Segment Open

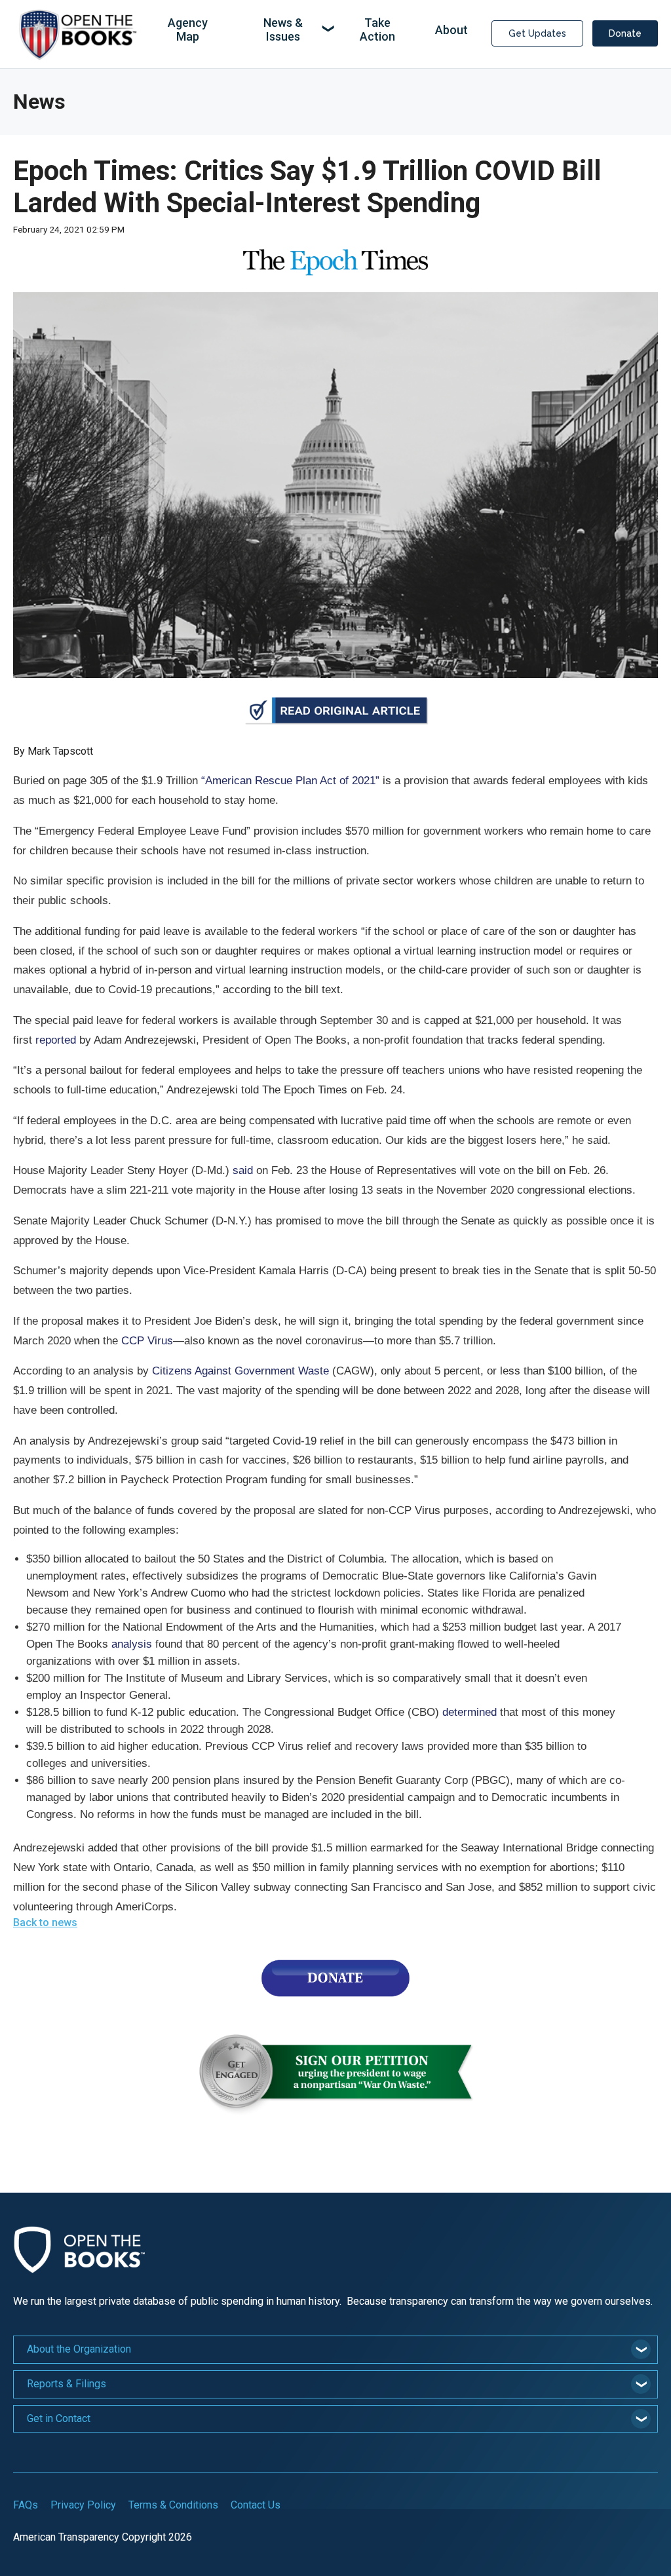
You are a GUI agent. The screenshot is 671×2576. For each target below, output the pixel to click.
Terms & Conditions (173, 2505)
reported (55, 1040)
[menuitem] (187, 30)
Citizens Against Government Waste (240, 1371)
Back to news (45, 1922)
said (243, 1170)
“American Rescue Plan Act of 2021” (290, 780)
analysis (131, 1644)
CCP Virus (147, 1341)
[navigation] (311, 30)
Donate (625, 33)
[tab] (335, 2349)
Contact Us (255, 2505)
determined (469, 1712)
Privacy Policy (83, 2505)
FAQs (25, 2505)
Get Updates (537, 33)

Segment Closed

What you should do: Exactly and only the lines from the line containing "Terms & Conditions (173, 2505)" through the final line of the records above must be returned.

Worked solution:
Terms & Conditions (173, 2505)
reported (55, 1040)
[menuitem] (187, 30)
Citizens Against Government Waste (240, 1371)
Back to news (45, 1922)
said (243, 1170)
“American Rescue Plan Act of 2021” (290, 780)
analysis (131, 1644)
CCP Virus (147, 1341)
[navigation] (311, 30)
Donate (625, 33)
[tab] (335, 2349)
Contact Us (255, 2505)
determined (469, 1712)
Privacy Policy (83, 2505)
FAQs (25, 2505)
Get Updates (537, 33)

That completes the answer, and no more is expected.